Figure 6. Genetic inhibition of SMOC2 limits UUO-induced kidney fibrosis in mice.

(A) Representative Western blot (n = 5/group; Supplemental Figure 12) of αSMA, collagen 1α1, fibronectin, and SMOC2 expression using kidney samples obtained at day 7 from SMOC2-KO and WT mice subjected to UUO. (B) Representative images (n = 3/group; 5 visual fields for each tissue analyzed) of immunofluorescent αSMA staining of KO and WT kidneys from normal mice and day 7 UUO mice. Relative quantitation is represented in a box plot as arbitrary units. (C) Masson’s trichrome staining of normal and 7-day UUO kidneys from WT and KO mice. Images of Masson’s trichrome staining are representative of 5–10 visual fields for each tissue analyzed. Quantification is represented in a box plot as arbitrary units (mice n = 5–6, 5–10 visual fields/mice). Confocal images are 20× magnification; scale bar: 50 μM. Light microscopy images are 20× magnification; scale bar: 50μM. Box plots describe the median (line within box), upper and lower quartiles (bounds of box), and minimum and maximum values (bars). *P < 0.05 (WT CoK) and ^#P < 0.05 (WT at respective UUO) determined by one-way ANOVA with Tukey post-hoc analysis.

Figure 7. Silencing SMOC2 reduces TGFβ1-induced fibrotic markers in vitro and folic acid–induced kidney fibrosis in mice.

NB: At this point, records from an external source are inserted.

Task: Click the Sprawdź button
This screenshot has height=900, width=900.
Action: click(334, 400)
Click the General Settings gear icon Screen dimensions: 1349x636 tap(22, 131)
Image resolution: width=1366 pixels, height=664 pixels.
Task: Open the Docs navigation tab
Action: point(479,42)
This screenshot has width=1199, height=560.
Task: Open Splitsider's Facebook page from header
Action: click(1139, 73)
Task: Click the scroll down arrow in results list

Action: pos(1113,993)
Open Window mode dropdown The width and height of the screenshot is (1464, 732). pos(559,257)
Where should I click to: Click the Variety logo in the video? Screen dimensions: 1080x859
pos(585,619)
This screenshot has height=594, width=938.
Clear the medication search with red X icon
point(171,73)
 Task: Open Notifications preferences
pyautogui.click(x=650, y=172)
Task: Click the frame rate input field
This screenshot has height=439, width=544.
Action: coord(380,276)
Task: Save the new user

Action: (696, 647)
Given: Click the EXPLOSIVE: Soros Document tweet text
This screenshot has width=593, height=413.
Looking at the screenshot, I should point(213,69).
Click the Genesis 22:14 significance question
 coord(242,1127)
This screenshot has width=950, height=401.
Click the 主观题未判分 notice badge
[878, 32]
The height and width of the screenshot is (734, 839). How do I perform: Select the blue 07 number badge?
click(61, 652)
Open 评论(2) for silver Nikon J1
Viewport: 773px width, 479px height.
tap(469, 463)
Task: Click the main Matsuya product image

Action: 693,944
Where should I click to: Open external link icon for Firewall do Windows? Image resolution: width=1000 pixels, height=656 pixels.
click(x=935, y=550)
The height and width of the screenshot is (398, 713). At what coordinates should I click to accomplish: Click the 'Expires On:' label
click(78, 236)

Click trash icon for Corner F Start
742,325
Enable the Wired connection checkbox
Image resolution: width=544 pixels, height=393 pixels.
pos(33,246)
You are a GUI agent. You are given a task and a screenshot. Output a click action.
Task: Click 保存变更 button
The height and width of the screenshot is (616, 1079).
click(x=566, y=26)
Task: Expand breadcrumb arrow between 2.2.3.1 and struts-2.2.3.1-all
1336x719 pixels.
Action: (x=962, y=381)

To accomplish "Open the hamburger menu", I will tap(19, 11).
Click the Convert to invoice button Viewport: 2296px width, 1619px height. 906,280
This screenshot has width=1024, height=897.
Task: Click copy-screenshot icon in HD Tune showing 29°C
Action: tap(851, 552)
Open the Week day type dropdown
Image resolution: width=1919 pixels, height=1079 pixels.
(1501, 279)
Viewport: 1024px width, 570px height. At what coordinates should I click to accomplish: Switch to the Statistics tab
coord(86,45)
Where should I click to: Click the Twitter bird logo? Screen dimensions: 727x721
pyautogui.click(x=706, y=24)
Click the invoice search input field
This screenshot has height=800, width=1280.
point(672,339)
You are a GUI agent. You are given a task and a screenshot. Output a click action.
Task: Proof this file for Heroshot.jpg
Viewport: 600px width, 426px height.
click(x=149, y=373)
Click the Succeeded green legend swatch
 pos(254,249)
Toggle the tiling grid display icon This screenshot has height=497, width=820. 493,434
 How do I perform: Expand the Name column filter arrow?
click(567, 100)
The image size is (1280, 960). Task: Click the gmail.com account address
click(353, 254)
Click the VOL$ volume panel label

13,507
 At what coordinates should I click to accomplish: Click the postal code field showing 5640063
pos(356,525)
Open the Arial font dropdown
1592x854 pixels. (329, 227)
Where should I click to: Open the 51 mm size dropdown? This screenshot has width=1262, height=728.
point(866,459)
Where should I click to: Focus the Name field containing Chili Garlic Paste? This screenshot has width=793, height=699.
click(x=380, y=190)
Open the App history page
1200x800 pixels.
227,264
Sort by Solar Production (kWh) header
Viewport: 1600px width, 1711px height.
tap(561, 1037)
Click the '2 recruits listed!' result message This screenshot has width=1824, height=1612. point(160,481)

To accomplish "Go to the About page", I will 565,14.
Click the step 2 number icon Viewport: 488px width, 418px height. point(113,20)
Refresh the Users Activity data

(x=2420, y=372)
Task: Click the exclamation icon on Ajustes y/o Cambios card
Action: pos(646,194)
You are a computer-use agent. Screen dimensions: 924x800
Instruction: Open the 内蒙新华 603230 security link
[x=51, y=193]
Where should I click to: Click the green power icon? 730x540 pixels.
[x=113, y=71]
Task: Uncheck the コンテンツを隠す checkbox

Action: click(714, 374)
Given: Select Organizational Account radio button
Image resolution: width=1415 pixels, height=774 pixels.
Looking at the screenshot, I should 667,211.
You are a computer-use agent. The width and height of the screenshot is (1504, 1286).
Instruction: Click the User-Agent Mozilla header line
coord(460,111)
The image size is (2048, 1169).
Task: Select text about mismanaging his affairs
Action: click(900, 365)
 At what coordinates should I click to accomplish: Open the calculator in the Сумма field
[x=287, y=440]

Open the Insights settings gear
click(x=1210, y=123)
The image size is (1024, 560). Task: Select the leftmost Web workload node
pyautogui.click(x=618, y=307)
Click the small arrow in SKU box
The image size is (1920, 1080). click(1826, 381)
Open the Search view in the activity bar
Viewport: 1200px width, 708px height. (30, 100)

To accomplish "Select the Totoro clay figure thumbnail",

(A) Scheme of the experimental procedure for SMOC2 siRNA–transfected NIH3T3 cells. After 24 hours of treatment with SMOC2 siRNA or scrambled siRNA (ssiRNA), NIH3T3 fibroblasts were either treated with/without TGFβ1 for 24 hours. Representative Western blot (n = 3/condition; Supplemental Figure 14) was performed for SMOC2, αSMA, collagen 1α1, and fibronectin expression. (B) Scheme of the experimental procedure for SMOC2 siRNA– or ssiRNA-injected C57BL/6 mice treated with/out folic acid (FA). Mice were injected i.v. with 30 μg/200 μl of SMOC2 siRNA or ssiRNA 4 hours before and 2, 4, and 6 days after an i.p. injection of 250 mg/kg of FA. Representative Western blot (n = 5/group; Supplemental Figure 16) was performed for SMOC2, αSMA, collagen 1α1, and fibronectin. (C) Immunofluorescent αSMA staining of kidneys obtained from mice at day 7 following with/out FA either treated with ssiRNA or SMOC2 siRNA (n = 5). (D) Masson’s trichrome staining of normal and FA-treated kidneys obtained at day 7 following ssiRNA or SMOC2 siRNA administration. Confocal and light microscopy images are 20× magnification. Scale bars: 50 μM. Quantification of images is represented as a box plot (n = 5/condition, 10 visual fields/mice), which describe the median (line within box), upper and lower quartiles (bounds of box), and minimum and maximum values (bars). *P < 0.05 (ssiRNA + vehicle) and ^#P < 0.05 (ssiRNA respective treatment) determined by one-way ANOVA with Tukey post-hoc analysis.